Collected data entries
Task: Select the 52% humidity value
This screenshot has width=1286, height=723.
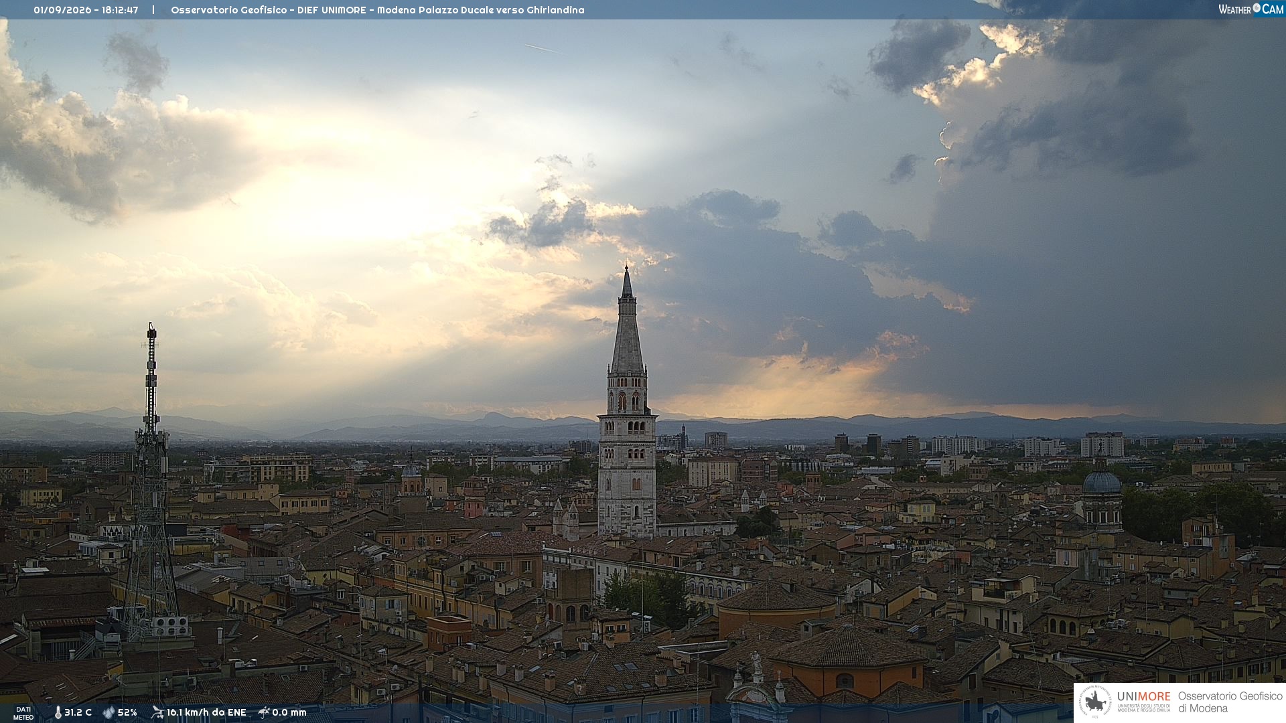Action: pos(127,712)
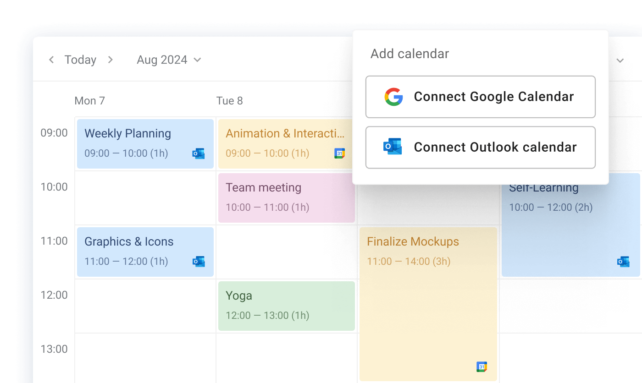Expand the chevron dropdown at top right
The height and width of the screenshot is (383, 642).
pyautogui.click(x=620, y=60)
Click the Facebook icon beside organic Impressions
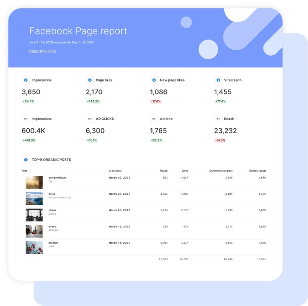Image resolution: width=308 pixels, height=306 pixels. pyautogui.click(x=26, y=80)
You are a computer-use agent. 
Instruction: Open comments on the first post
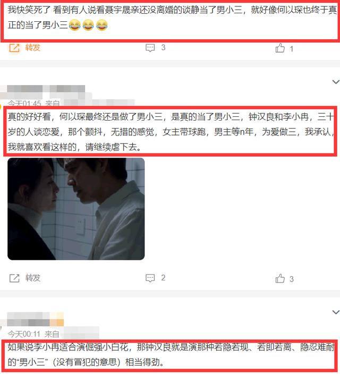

WHAT YOU WILL DO: A word-for-word copy of the entries above is what is needed, without any images.

OUTPUT OF THE EXERCISE:
Task: Select the 52% humidity value
This screenshot has width=1286, height=723.
Action: pos(127,712)
Expand the chevron dropdown at top right
The height and width of the screenshot is (383, 642).
pyautogui.click(x=620, y=60)
Click the Facebook icon beside organic Impressions
Image resolution: width=308 pixels, height=306 pixels. pyautogui.click(x=26, y=80)
You are a computer-use agent. 
Instruction: Open comments on the first post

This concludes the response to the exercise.